Cropped_128x128_depth.zip. Depth map for the cropped version in the png format (grayscale, transparent when the depth information is missing).

Finally, to make sure everything is there, you can check the exact number of (color + depth) images you're going to find for each object and session:

Dataset_dims.zip. Exact number of frames for each object and session.

Configuration Files

Do you wanna use a different DL framework or programming language but still being able to compare your results with our benchmark? Well that's easy! Just download the batches filelists for each experiment in plain .txt format!

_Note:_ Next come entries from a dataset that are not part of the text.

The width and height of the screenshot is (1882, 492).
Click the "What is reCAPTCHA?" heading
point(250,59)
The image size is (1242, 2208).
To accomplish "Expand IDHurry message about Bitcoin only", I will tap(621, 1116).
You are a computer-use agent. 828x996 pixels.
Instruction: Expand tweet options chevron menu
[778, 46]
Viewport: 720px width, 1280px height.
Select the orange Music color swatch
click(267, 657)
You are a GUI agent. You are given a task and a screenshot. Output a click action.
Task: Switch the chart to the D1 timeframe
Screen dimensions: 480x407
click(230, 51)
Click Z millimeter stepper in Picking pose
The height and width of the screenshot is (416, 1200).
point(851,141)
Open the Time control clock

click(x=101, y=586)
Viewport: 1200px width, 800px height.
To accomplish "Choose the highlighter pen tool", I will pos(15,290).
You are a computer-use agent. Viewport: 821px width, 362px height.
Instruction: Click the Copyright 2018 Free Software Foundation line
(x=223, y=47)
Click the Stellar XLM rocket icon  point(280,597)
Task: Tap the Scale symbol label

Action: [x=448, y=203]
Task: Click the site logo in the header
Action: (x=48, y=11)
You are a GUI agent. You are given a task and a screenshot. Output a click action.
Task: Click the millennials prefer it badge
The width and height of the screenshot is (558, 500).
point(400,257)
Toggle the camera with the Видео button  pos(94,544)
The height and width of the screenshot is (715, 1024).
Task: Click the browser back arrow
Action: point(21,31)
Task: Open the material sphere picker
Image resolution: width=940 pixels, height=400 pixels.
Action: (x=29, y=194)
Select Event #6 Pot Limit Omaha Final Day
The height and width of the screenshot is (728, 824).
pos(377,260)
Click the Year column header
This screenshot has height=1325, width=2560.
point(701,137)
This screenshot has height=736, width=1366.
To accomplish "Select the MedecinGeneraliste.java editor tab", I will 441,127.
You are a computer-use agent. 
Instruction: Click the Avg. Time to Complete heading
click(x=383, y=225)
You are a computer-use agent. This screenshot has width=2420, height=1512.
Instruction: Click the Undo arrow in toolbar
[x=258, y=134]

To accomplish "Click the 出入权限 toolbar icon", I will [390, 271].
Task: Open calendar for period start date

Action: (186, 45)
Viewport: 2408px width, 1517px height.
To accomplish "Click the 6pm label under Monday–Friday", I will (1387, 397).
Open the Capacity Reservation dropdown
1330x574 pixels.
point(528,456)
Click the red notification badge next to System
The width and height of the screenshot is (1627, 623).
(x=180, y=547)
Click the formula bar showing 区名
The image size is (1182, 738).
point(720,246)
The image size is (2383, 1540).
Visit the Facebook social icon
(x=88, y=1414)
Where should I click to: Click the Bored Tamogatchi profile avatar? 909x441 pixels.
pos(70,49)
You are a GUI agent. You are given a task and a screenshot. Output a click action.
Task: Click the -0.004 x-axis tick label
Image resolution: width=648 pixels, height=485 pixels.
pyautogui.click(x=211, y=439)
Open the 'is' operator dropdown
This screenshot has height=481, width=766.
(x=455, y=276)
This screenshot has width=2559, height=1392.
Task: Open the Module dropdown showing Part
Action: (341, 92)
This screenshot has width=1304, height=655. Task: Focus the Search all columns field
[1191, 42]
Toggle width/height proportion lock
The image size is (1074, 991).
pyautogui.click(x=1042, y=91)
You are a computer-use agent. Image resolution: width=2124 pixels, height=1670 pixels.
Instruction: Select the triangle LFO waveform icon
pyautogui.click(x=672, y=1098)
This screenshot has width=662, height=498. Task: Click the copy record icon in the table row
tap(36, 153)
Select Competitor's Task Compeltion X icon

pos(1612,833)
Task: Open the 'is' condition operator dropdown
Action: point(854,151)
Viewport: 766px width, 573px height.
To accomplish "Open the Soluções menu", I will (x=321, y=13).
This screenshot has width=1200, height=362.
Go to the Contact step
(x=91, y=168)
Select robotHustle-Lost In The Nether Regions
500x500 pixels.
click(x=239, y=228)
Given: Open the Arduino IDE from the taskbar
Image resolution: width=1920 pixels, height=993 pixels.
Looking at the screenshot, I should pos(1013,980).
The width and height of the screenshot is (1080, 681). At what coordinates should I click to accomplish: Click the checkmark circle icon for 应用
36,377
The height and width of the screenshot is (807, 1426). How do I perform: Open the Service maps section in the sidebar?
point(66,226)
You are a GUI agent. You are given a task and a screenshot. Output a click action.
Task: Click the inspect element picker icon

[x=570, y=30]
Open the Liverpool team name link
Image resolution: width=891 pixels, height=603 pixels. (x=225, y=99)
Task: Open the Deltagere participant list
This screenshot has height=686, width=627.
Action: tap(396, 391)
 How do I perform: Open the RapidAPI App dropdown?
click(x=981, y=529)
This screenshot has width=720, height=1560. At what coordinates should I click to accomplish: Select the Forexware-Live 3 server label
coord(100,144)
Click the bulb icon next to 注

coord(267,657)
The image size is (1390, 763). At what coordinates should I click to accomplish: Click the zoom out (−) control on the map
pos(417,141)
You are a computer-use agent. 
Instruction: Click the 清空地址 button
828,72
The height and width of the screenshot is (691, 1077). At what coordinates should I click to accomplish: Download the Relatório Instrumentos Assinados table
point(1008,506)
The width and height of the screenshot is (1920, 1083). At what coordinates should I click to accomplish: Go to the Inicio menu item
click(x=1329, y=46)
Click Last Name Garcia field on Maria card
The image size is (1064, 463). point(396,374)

The filelists directory tree will look like this:

filelists/
  |
  |--- NI_inc/
  |       |------ Run0/
  |       |         |------ train_batch_00_filelist.txt
  |       |         |------ train_batch_01_filelist.txt
  |       |         |------ ...
  |       |         |------ test_filelist.txt
  |       |         
  |       |------ Run1/
  |       |------ ...
  |       |------ Run9/
  |
  |--- NI_cum/
  |--- NC_inc/
  |--- NC_cum/
  |--- NIC_inc/
  |--- NIC_cum/
So, for each scenario (NI, NC, NIC) we have two different filelists folders depending on the main strategy, cumulative or incremental, with the _cum or _inc suffix respectively. Then, for each of these folders, the configuration files of 10 different runs are reported. For each of these runs a number of "train_batch_XX_filelist.txt" is available along with the "test_filelist.txt". Each file is formatted in the caffe filelist format.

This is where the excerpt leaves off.